The answer is more complicated than just wind
speed. Wave conditions, mast
steps and gusts (and a whole host of other variables) also play a large role. But a simple equation can be derived by multiplying the weight of the multihull
by 1/2 the beam to derive the maximum righting moment (ft/lbs) at 10 degrees. The sails
has a certain overturning power which is calculated by the area of the sail (sq.ft.) multiplied by the height of the center of effort (ft) which gives the moment of area of the sail (cubic ft). Then add the moment of area of all the sails
at a given sail set and mast and hull moment of area to give the total moment of area. At 20 mph wind
the maximum pressure of the wind is 1.22 lb/sq.ft. The maximum wind pressure of 100 mph wind is 30lb/sq.ft. You can then create a graph to show the maximum righting moment by putting wind speed on the x -axis and the moment of the sail area and hull and mast on the y-axis. Since the mast and the hull will remain the same you can remove these numbers from your graph to give the moment of sail area (cubic feet) for any given wind condition. If you stay under that moment you theorectically will not capsize
Thus if your boat weighs 10,000lbs and is 20 feet of beam: the righting moment is 100,000ft/lbs. The maximum moment of sail area that can be carried in a 20 mph wind is 100,000 divided by 1.22 or 81,967 cubic feet.
Then do the same for 100mph and drawa line between the two values.
A chart can be created showing the possible sail combinations that would provide the maximum moment of sail area for each sail set combination.
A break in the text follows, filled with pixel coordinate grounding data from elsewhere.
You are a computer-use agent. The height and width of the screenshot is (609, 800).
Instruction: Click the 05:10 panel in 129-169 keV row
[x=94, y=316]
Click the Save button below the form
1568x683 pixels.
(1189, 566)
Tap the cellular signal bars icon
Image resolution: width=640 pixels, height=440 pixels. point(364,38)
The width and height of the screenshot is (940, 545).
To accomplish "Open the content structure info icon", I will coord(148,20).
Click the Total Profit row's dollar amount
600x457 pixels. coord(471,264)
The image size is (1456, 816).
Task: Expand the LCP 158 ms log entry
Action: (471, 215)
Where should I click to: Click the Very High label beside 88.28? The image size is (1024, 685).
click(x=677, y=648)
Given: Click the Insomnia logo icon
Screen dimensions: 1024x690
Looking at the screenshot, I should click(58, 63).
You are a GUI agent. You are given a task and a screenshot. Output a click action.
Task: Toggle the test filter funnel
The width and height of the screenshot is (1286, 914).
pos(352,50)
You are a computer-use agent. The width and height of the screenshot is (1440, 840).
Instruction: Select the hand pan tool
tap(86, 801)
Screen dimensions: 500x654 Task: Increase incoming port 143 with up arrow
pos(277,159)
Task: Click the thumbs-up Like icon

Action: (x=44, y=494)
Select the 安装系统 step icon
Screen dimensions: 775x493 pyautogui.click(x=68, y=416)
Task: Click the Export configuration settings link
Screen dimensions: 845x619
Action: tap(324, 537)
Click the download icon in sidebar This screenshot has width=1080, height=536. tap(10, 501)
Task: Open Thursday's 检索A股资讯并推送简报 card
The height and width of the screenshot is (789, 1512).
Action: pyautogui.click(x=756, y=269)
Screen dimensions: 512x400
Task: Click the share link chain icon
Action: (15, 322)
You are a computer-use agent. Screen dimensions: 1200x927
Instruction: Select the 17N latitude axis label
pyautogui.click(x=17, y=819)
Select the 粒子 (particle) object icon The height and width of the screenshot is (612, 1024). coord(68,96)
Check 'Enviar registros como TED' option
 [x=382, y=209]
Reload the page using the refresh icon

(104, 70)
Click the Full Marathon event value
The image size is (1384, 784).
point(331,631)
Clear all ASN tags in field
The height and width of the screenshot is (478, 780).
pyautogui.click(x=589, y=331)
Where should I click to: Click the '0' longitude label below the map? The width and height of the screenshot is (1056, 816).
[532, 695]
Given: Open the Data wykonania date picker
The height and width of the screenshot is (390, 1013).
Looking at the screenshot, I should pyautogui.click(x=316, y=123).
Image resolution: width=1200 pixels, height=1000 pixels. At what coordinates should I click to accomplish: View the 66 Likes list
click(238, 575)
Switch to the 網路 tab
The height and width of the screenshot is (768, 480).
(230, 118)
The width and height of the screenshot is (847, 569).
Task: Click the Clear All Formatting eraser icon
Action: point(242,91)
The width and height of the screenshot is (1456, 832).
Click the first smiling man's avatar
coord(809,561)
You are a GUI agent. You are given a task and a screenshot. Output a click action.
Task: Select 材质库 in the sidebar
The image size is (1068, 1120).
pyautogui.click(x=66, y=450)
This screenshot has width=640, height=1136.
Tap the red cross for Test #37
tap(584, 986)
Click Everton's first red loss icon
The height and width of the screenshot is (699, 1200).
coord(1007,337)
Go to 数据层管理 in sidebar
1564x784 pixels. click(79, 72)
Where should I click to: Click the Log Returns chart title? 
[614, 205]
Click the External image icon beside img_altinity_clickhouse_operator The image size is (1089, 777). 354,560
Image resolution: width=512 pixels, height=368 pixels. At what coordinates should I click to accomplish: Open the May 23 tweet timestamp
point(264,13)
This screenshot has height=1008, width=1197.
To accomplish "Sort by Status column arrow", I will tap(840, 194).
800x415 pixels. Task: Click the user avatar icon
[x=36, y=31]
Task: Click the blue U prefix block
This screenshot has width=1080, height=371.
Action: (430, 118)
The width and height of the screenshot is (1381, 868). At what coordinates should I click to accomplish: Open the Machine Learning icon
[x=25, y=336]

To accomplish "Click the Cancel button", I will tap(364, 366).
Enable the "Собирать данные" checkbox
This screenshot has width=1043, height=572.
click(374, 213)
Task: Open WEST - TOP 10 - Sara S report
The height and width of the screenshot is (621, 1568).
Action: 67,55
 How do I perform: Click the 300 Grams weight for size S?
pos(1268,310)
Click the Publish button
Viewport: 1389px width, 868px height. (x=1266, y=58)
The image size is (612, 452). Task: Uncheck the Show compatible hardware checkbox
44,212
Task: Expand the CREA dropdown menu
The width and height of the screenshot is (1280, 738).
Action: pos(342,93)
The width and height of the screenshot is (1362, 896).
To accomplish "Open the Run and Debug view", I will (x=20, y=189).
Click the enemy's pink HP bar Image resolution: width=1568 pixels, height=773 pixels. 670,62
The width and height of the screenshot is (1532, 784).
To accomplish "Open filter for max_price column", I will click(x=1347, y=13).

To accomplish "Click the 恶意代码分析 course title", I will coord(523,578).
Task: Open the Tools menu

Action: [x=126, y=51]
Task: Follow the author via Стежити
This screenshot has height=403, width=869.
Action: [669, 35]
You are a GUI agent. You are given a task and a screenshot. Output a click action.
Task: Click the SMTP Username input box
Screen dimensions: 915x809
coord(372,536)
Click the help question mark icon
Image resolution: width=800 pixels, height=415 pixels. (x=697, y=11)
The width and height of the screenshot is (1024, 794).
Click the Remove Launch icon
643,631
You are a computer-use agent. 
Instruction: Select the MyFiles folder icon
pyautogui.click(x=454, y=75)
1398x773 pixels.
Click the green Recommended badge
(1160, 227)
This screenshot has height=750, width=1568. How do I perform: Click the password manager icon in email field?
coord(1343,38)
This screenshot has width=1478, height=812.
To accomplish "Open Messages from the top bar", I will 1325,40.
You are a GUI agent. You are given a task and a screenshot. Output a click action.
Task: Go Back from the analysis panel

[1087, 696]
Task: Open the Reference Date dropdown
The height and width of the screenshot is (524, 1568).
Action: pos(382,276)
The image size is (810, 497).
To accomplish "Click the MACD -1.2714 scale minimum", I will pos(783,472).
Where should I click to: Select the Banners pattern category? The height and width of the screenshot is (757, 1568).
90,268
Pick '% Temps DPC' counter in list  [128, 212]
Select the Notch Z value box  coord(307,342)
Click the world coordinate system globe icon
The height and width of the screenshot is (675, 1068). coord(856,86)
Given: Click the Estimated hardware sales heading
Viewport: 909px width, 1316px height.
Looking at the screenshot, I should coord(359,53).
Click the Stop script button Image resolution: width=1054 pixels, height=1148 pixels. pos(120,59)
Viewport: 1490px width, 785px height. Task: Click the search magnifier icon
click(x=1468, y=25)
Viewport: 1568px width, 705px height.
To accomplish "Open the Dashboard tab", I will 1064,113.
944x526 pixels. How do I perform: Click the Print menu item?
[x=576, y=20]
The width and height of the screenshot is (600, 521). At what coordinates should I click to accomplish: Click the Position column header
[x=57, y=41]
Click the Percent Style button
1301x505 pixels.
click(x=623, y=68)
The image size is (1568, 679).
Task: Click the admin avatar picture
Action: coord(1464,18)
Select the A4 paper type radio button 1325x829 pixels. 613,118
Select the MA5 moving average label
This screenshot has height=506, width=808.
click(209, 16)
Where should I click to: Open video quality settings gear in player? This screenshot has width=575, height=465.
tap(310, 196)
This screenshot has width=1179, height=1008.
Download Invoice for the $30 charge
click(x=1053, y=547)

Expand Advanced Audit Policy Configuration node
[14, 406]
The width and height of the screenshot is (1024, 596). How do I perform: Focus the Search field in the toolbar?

Thus you can sail in confidence that theorectically you will not capsize
. Do not forget to consider that wind speed at the deck
is lower than at the moment for the sails and it is suggested that you add about 13% to the highest wind gusts.
Please note that I claim no accuracy for these calculations and each person should do their own homework (liability statement :-) but they are based on some fine research
by Charles Dennis and Hugo Myers Ph. D.